What is threat modeling and why is it?
What is an attack vector and why?
Threat Modelling
Threat modeling is a process of designing security flaws or vulnerabilities of an application by thinking based on specific functionality. The mapping of security flaw may be following cases
- User-driven functionality
- Business logic
- Software package version installed on the system
The threat model essentially designed based on the application in a mind mapped diagram( not necessarily, maybe in an excel sheet) like Freemind.
The threat modeling can be fulfilled by listing out the forth mentioned cases, user cases, abuser cases and mind map of the attack vector.
So the question is, what is user cases, abuser cases, and attack vector?
The user case is, what exactly a legit user can do with the application.
Abuser case is, what are all abusive cases a non-legit user can do.
An attack vector is what kind of attack can be placed over the abuser cases.
Example:-
If an application has a functionality of the login (manager/normal user), upload file so and so.

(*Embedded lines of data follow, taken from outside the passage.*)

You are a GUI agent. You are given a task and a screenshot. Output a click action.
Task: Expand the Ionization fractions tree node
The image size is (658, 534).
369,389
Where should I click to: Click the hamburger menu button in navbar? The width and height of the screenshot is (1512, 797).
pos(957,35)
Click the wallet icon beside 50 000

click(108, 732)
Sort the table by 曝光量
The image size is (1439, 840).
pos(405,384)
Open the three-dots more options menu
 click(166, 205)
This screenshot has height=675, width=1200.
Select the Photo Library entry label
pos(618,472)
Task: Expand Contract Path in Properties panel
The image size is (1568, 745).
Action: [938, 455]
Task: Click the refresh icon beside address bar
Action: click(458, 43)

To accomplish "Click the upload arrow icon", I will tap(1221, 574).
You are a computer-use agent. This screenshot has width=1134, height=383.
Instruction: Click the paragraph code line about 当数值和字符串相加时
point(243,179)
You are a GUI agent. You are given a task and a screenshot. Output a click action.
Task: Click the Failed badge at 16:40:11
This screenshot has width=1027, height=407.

I can write the use case for the login like follows
- User can log in to the application
- User can upload the application
At the same time, the abuser case for the functionality would be
- An abuser can impersonate users
- An abuser can try login continuously
- An abuser can upload any files
the abuser case for the use cases based on the functionality may be higher in number.
Threat model will help security enthusiasts to cover all the security flaws of an application.
Attack Vectors
An Attack vector is a pre-defined attack method, that can be placed over an abuser case. so the penetration tests can be performed with a flow without confusion(doesn’t mean that the can penetrate easily).
We all, mostly familiar with all kinds of attack vectors and attacks like follows.
Privilege Escalation: Session Attacks, Brute force, Default Login etc.
Injection: SQL Injection, XSS, CSRF
Unrestricted File upload: Reverse shell, DDOS, Malware
Vulnerabilities may differ based on the functionality
SQL Injection, Cross-Site Scripting, Cross-Site Request Forgery, Server Side Request Forgery, XML External Entity, DDOS, so and so ( we can add as much as we can possibly be based on the tactics)
Attack vectors based on the forth mentioned abuser cases.
Generally
I would like to mention Threat modelling is a child’s play of a hacker/attacker/researcher, and it would be mapped like “what attack and where it can apply” policy and it depends on the mindset of a hacker.
The complete threat model in mind map look like in the image
Happy hacking!!
Note: Threat modelling and attack vectors neither promise security flaw or guaranteed vulnerability, and the list can be added in parallel while we test.
I haven’t written purely based on the technically(we all include STRIDE, the stride mentioned in the previous mind map image ), and it’s basically tactical based write up.